Черное солнце | страница 95



— Да не знаю я. Он недавно появился. Как-то все само собой произошло, в баре познакомились.

Гульсум разложила еду по тарелкам.

— Слушай, а мне ведь нельзя столько. Я такая стройная, только похудела, — Марьям опустила руки на живот.

— От мяса не толстеют, картошки много не бери, салат ешь, и все будет нормально.

Подруги поели, попили чай. Гульсум рассказала немного о лагере, не вдаваясь в подробности. Марьям слушала, открыв рот, и заявила, что тоже хочет в такой лагерь. Гульсум сказала, чтобы она выкинула это из головы, что это ей совсем не нужно. Впервые за последний месяц Гульсум чувствовала себя по-настоящему хорошо. Переключившись сначала на помощь подруге, а потом на ее дела, она на время забыла о своей тоске. Они сидели на кухне и говорили о всякой ерунде, о том, как Марьям похудела, о том, как стало скучно жить в Гудермесе, что произошло с лучшими их девушками — они стали замкнутыми, необщительными. С Марьям вообще не хотят общаться, считая ее женщиной легкого поведения. Подруги ни разу не коснулись тяжелых воспоминаний о семье Гульсум. Когда решили обсудить свои дальнейшие профессиональные планы — надо было начинать чем-то заниматься, — в кармане Гульсум заверещал спутниковый телефон.

— Ого, знаешь, сколько он стоит?

— Знаю, — кивнула Гульсум, а в трубку серьезно сказала: — Слушаю.

— Это Борис. Встречаемся завтра, у рынка. В 10 утра.

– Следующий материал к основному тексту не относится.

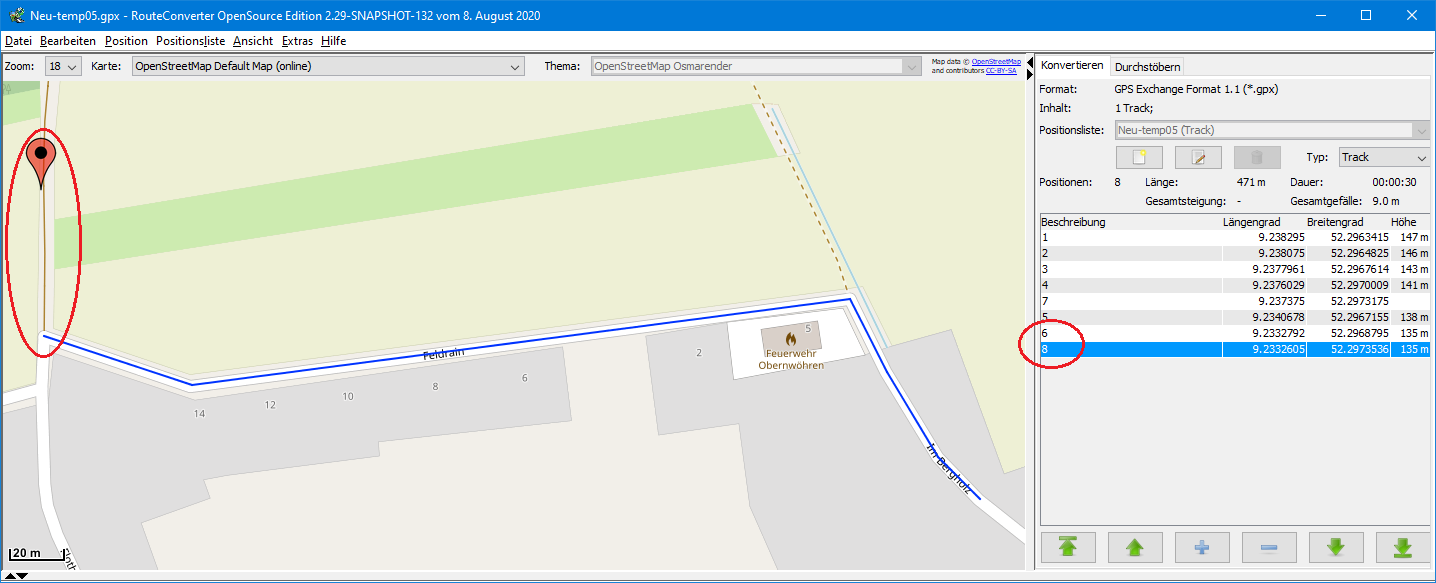This screenshot has height=583, width=1436.
Task: Switch to the Durchstöbern tab
Action: click(1148, 67)

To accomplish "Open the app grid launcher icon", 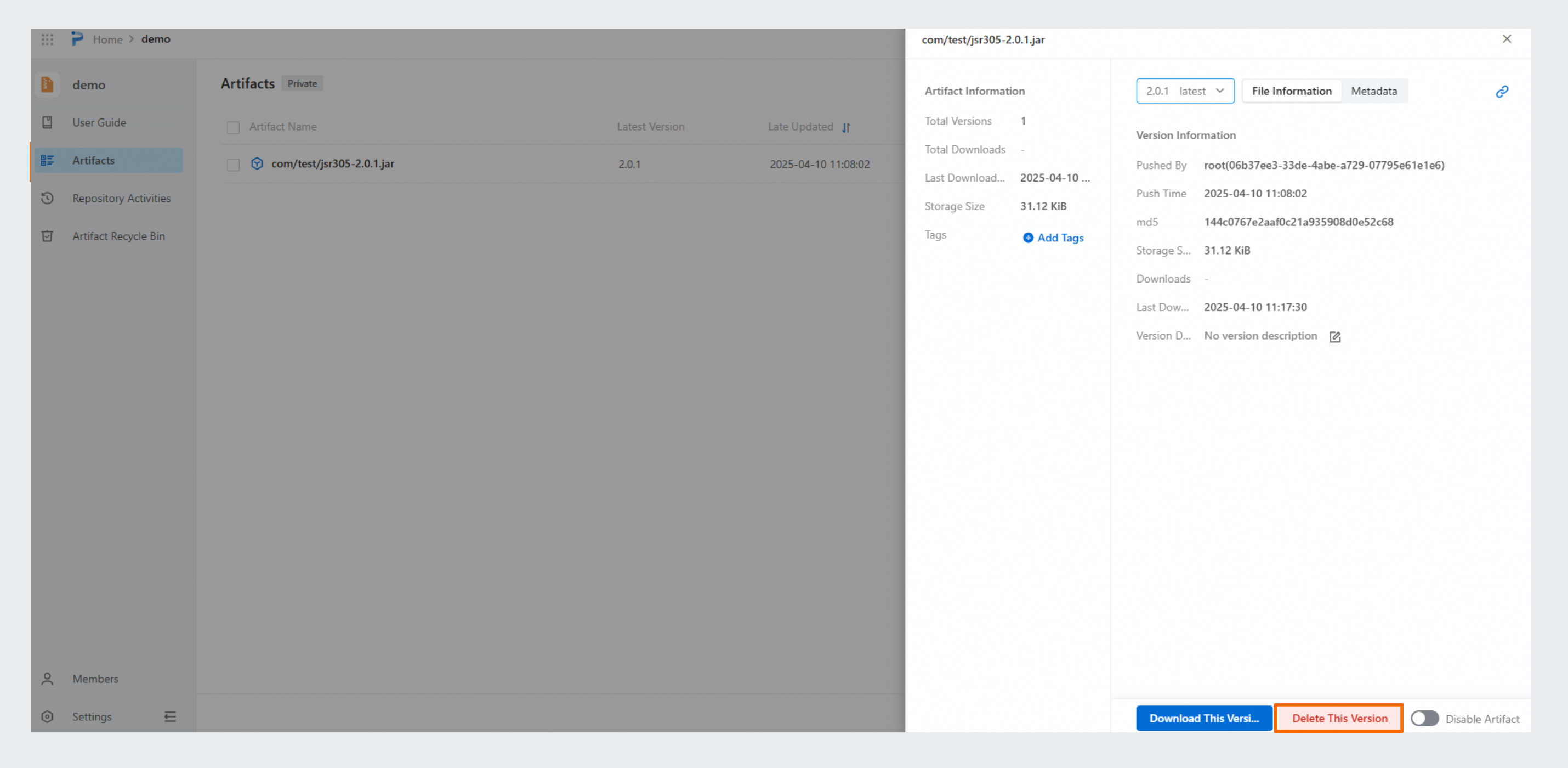I will (x=48, y=39).
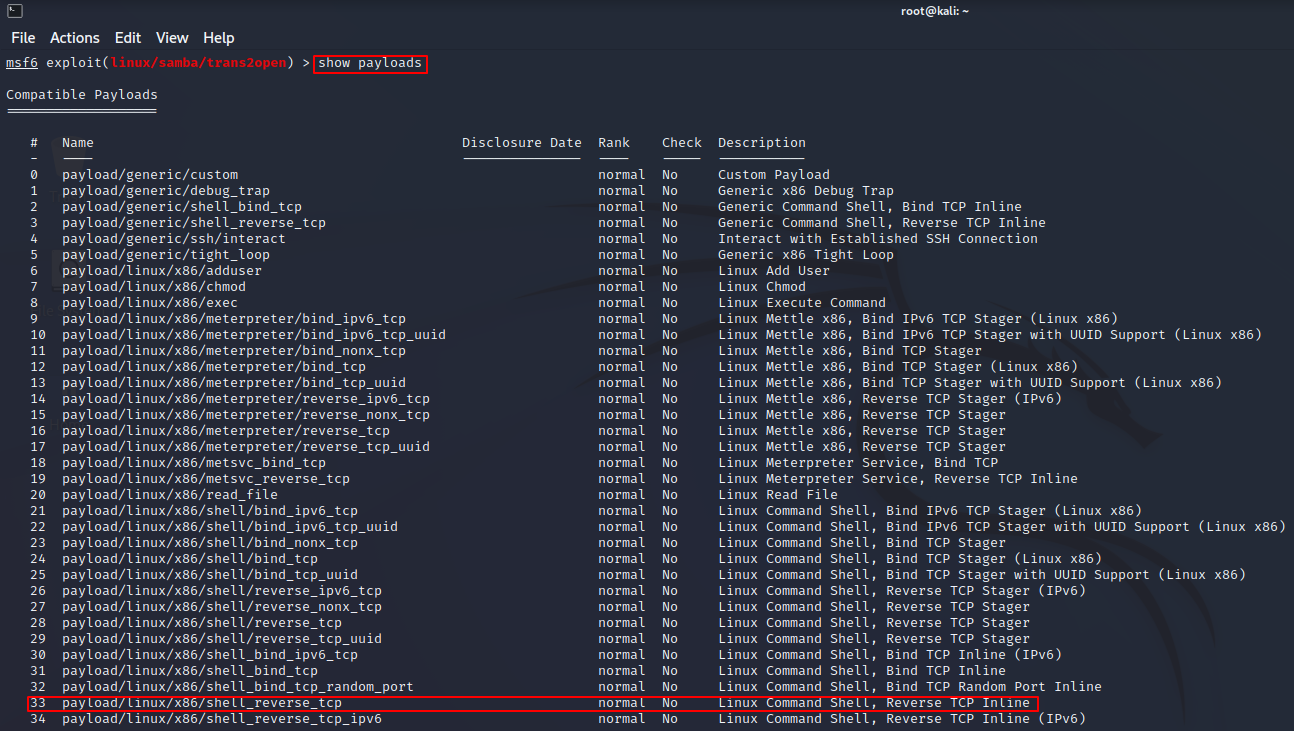Image resolution: width=1294 pixels, height=731 pixels.
Task: Open the File menu
Action: (23, 38)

— Хорошо, — сказала Гульсум.

— Все, жду, — и Гульсум услышала гудки.

Марьям смотрела на подругу и ни о чем не спрашивала. Она понимала, что после лагеря у Гульсум будет спецзадание, и не решалась говорить на эту тему. Они распрощались, договорившись встретиться в ближайшие дни. Гульсум, как только освободится, зайдет сама. Гульсум взяла с Марьям слово, что та больше никогда не будет колоться. Марьям с улыбкой сказала:

— Честное пионерское!

19

Дима работал в госпитале почти месяц. Гибель Федорыча выбила его из привычного графика только на один день, предаваться отчаянию ему было некогда, хотя иногда очень хотелось. Работа шла беспрерывно. За всю жизнь он не сделал столько операций, сколько сделал за месяц в Чечне. Теперь он действительно, как и предупреждал его предшественник, стал специалистом на все руки. Он не боялся никаких операций. Принимать роды теперь было для него передышкой между сложными операциями.

Чеченцы его обожали. Доктор Дмитрий прославился на всю Чечню. Со всей округи ему несли подарки — иногда и в денежном эквиваленте. Дима пытался отказываться, но ему намекнули, что отказ, когда тебе от всего сердца дарят подарок, на Востоке воспринимается как большая обида. За пределы госпиталя он выходил в любое время, только старался этого не делать ночью, его узнавали издалека и приветливо обращались, иногда советуясь и не по врачебным делам. Дима побывал в гостях во многих чеченских семьях, хотя удостоиться приглашения русскому человеку в чеченский дом было совсем не просто. Он понимал горе чеченцев и вместе с ними возмущался абсурдности ситуации, абсурдности войны. Он видел, что местные мирные жители, как и русские, не хотели этой войны, и думал о том, почему она все-таки идет.